| Task instructions |
Reproduce the records exactly, covering everything from the line that contains "Where should I click to: Select" down to the line that contains "coord(619,40)", both lines included. Leave the pictures out of your answer.

=======

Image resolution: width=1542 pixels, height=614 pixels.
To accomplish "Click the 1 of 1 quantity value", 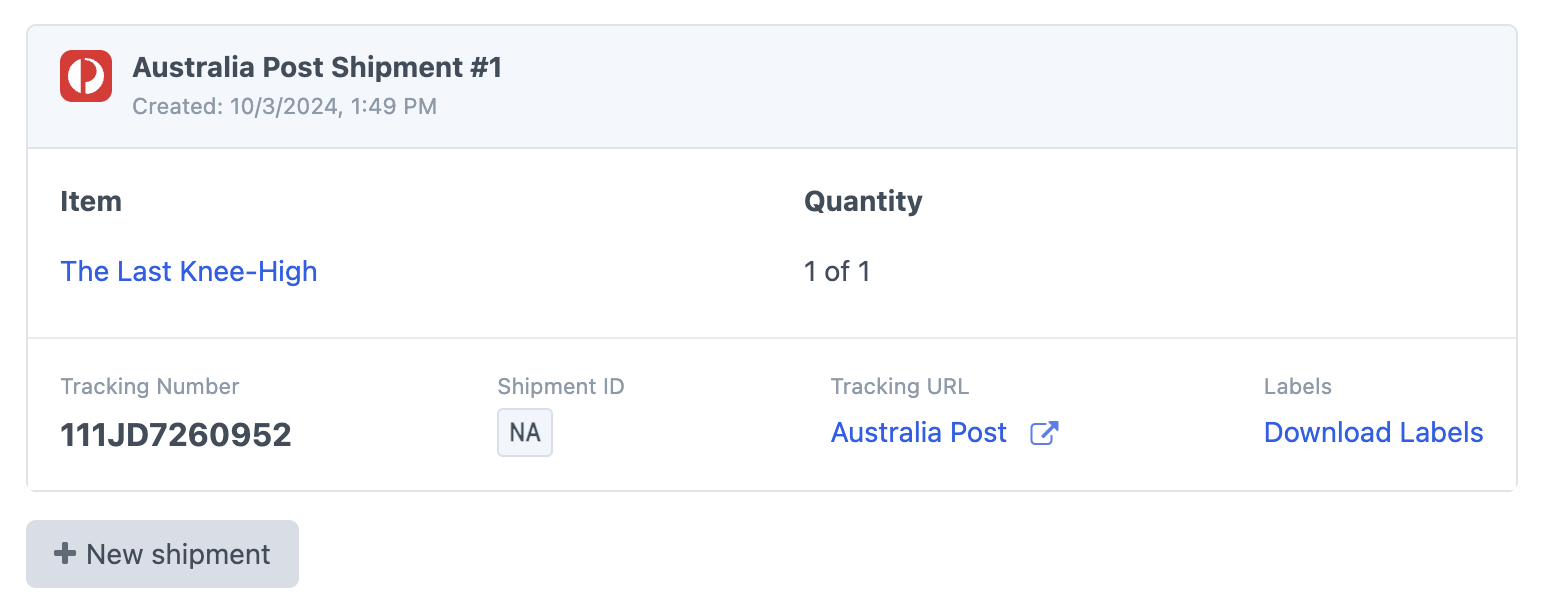I will pyautogui.click(x=837, y=271).
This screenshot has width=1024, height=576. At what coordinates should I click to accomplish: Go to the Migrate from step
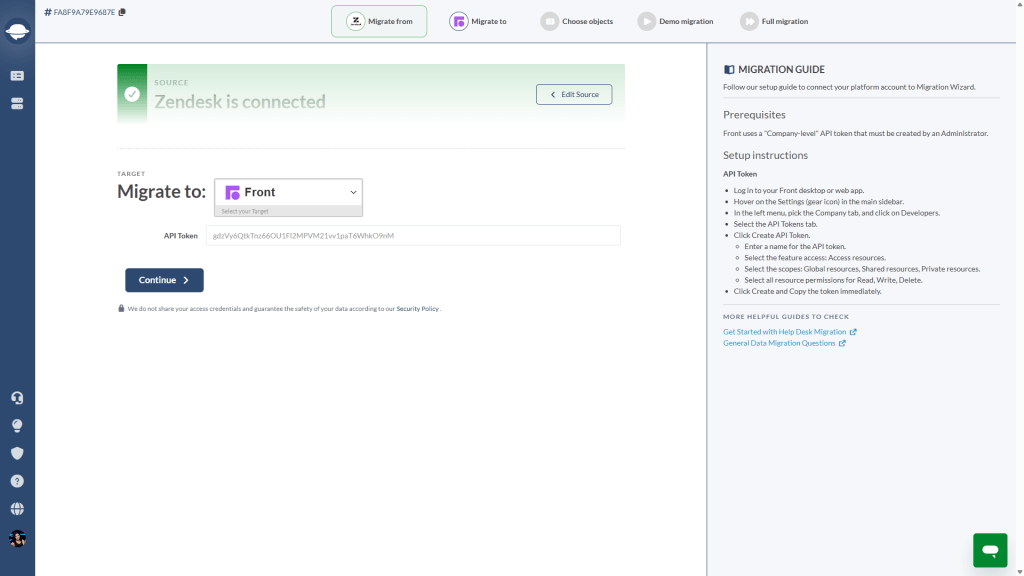[379, 22]
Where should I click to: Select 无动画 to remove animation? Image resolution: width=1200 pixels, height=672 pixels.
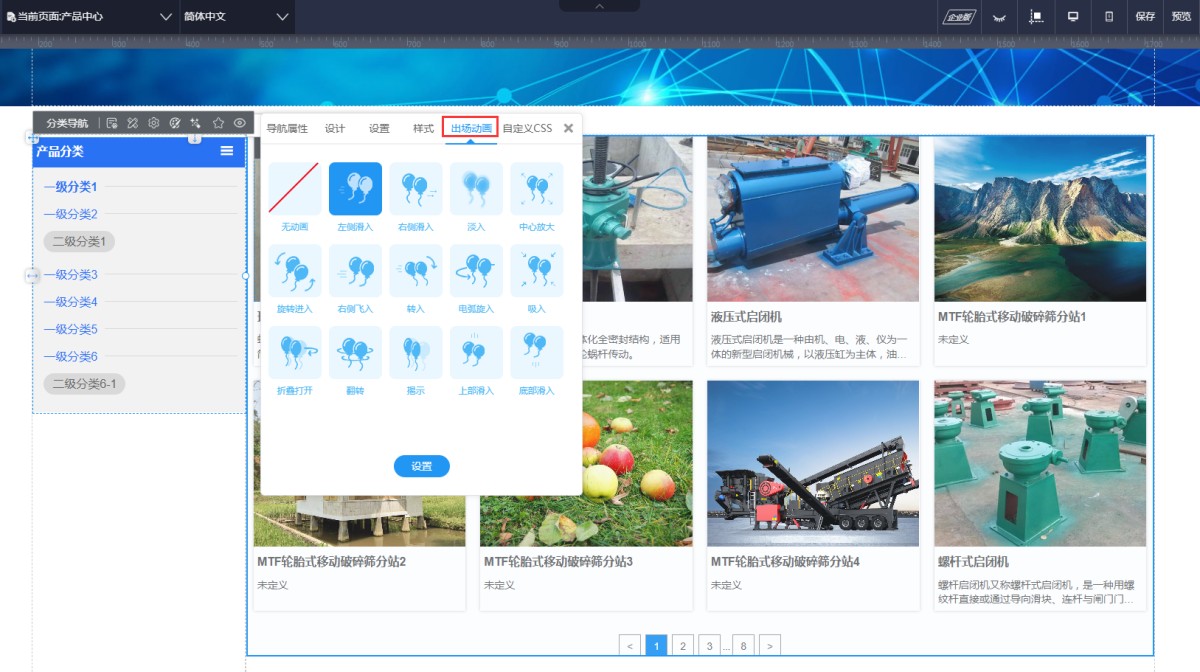295,189
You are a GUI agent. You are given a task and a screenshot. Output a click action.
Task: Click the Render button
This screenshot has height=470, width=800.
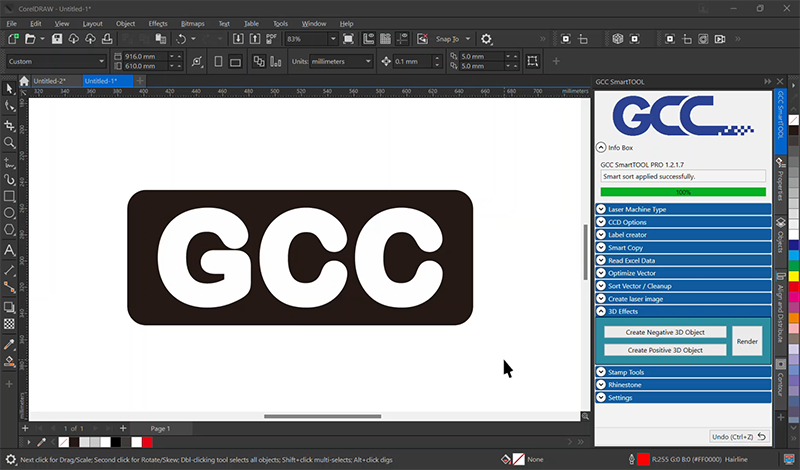tap(747, 341)
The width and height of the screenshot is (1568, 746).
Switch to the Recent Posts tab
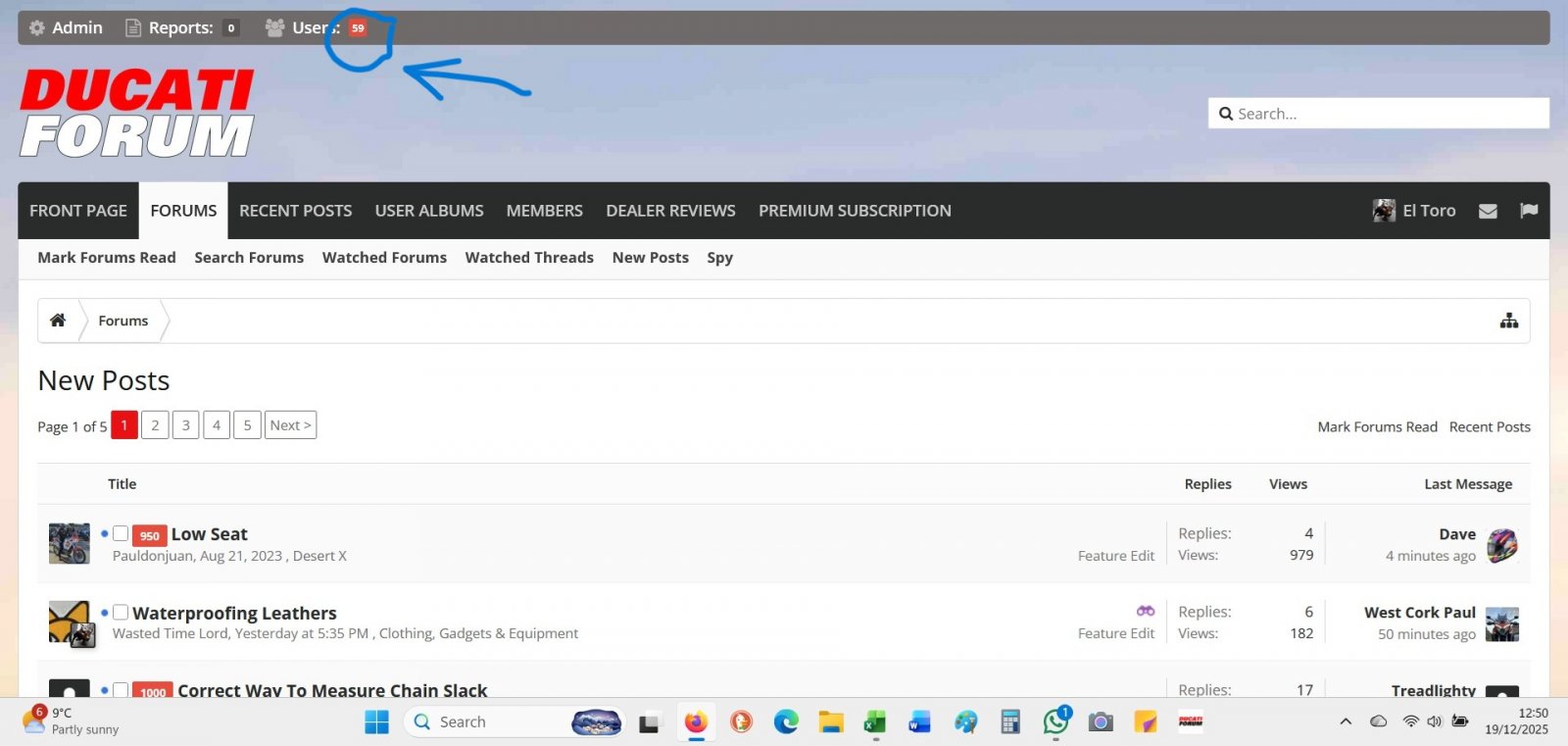click(x=295, y=211)
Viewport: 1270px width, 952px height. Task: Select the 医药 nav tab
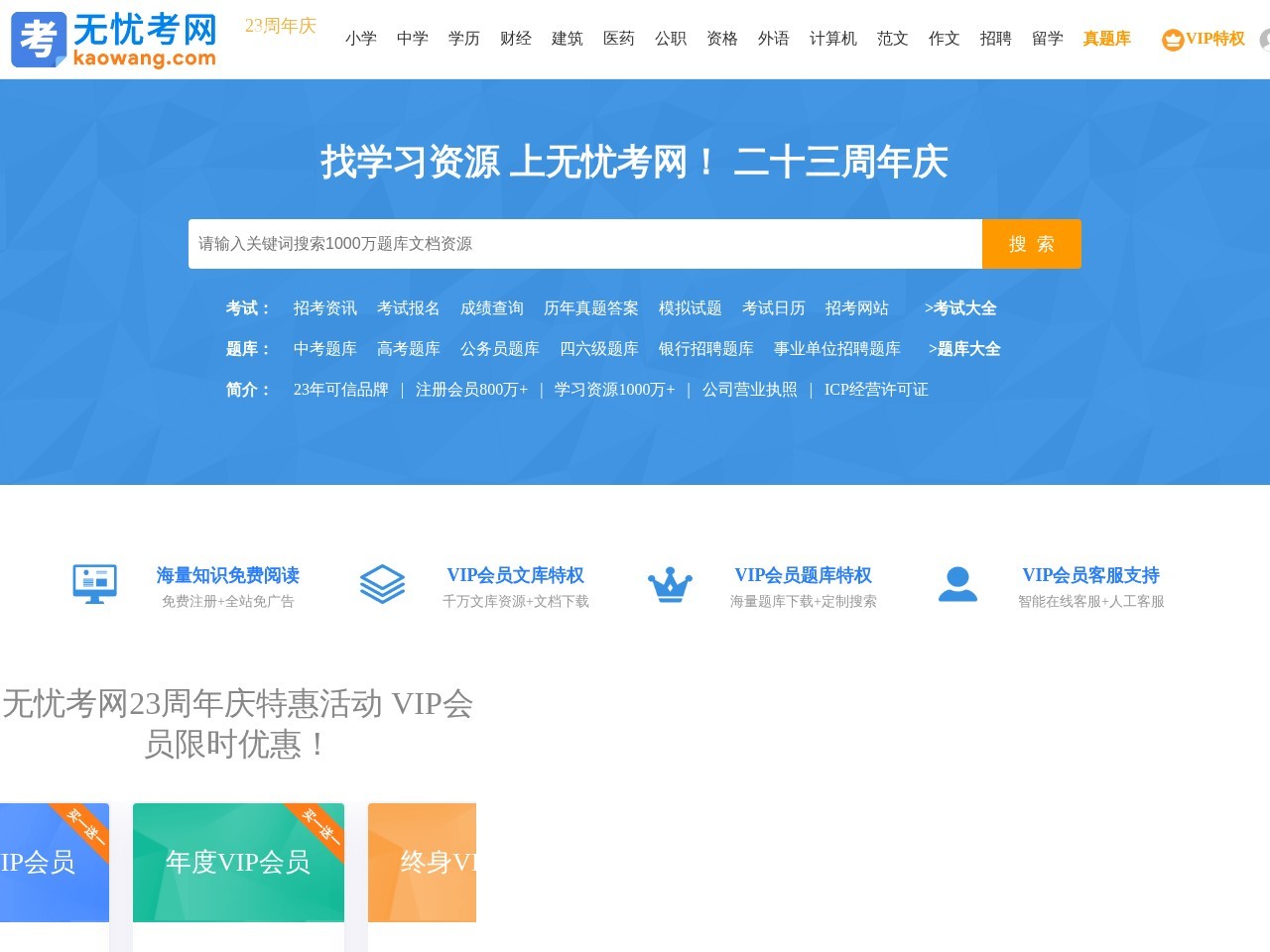coord(619,40)
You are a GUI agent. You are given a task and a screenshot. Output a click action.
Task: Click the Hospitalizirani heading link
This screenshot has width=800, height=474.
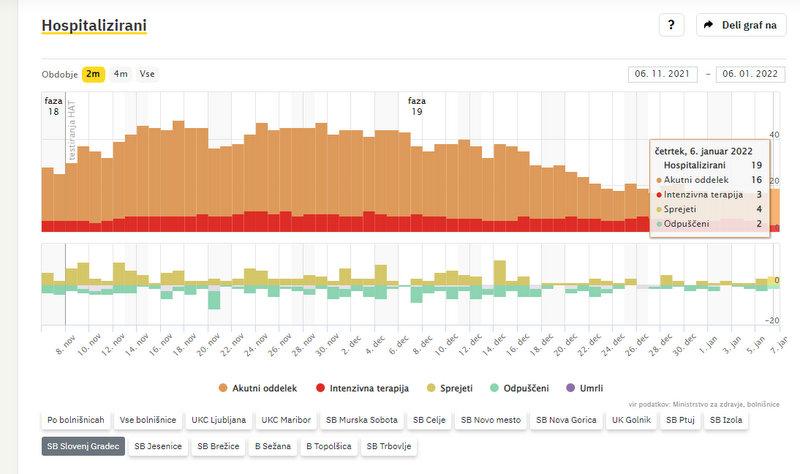click(94, 23)
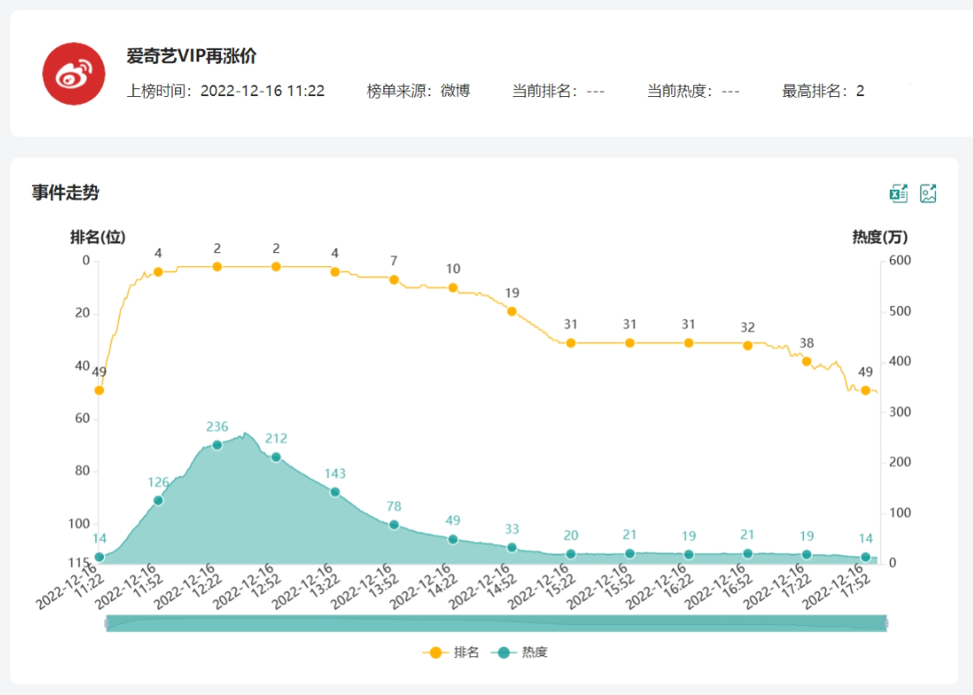Select the heat data point labeled 212
The image size is (973, 695).
276,457
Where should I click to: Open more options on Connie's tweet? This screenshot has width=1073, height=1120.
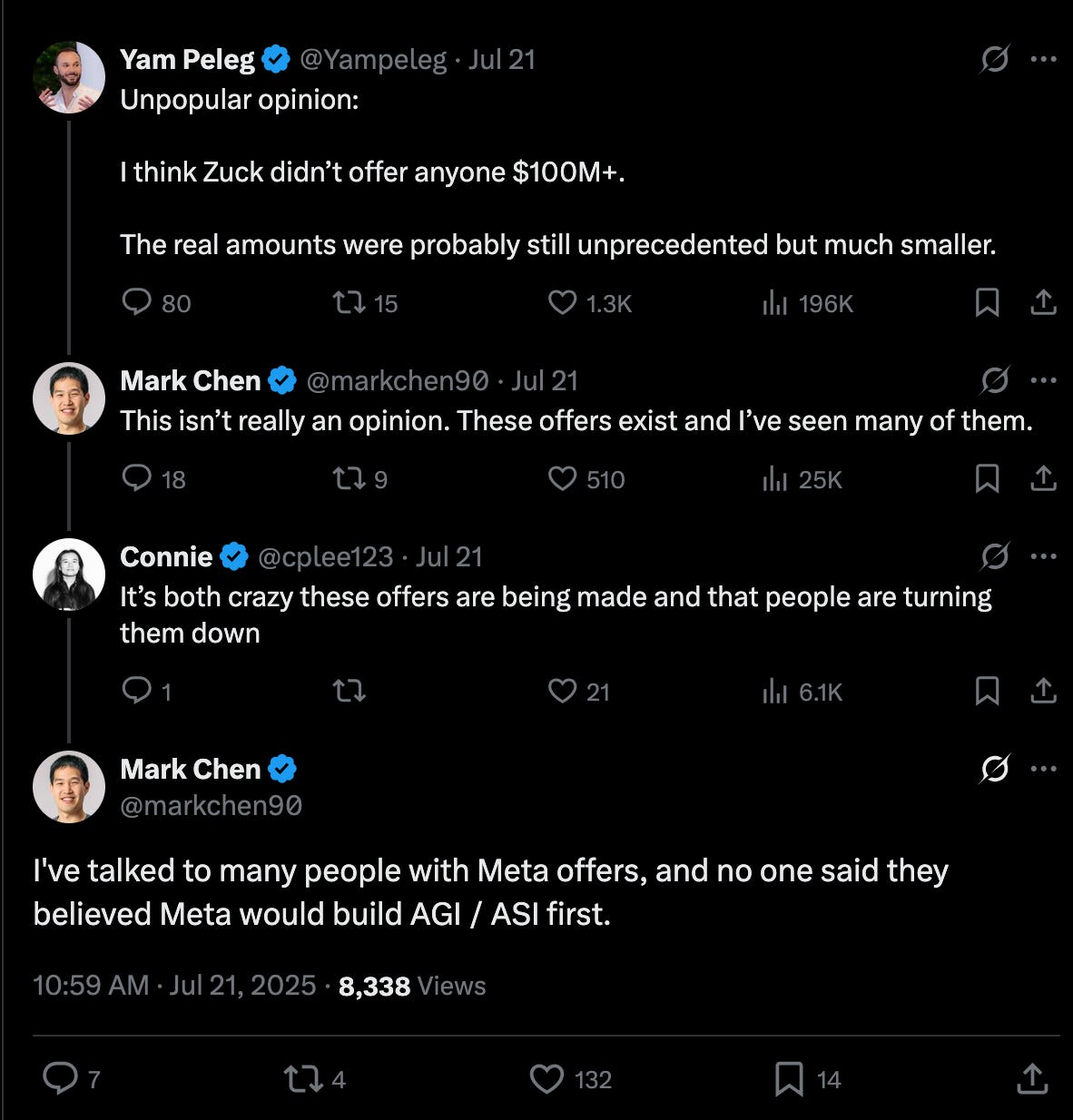pos(1044,556)
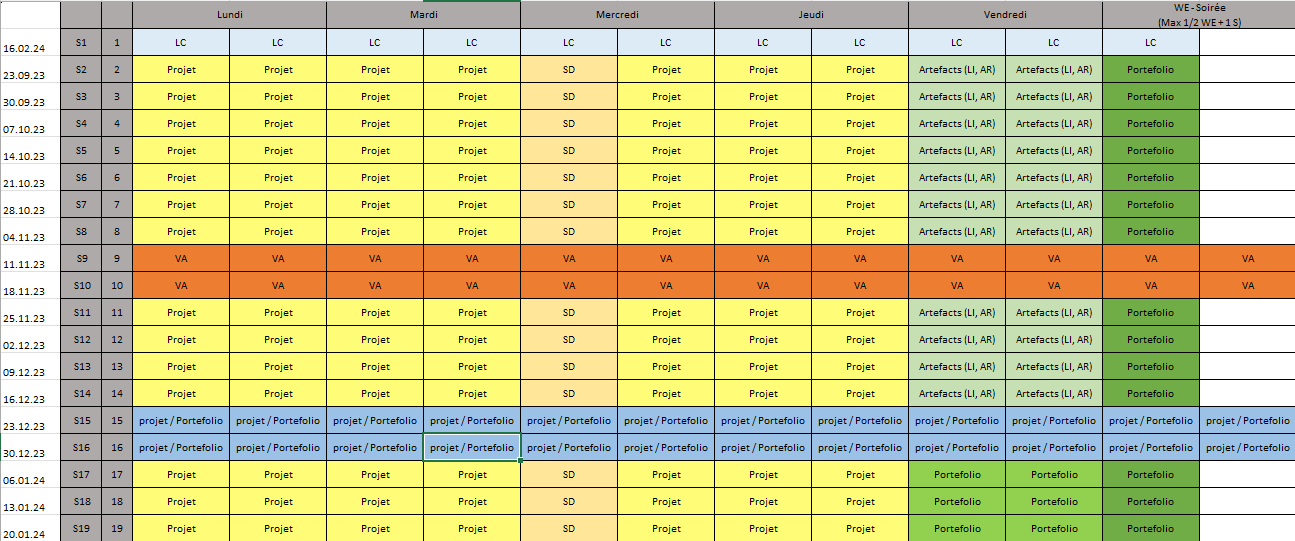This screenshot has height=541, width=1295.
Task: Select the Portefolio cell in row S14
Action: tap(1150, 394)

=======

| Final result |
Where should I click to: Select 无动画 to remove animation? Image resolution: width=1200 pixels, height=672 pixels.
295,189
You are a GUI agent. You are given a task and a screenshot. Output a click action.
Task: Click the Render button
This screenshot has height=470, width=800.
tap(747, 341)
The width and height of the screenshot is (1568, 746).
Switch to the Recent Posts tab
click(x=295, y=211)
Viewport: 1270px width, 952px height. Task: Select the 医药 nav tab
coord(619,40)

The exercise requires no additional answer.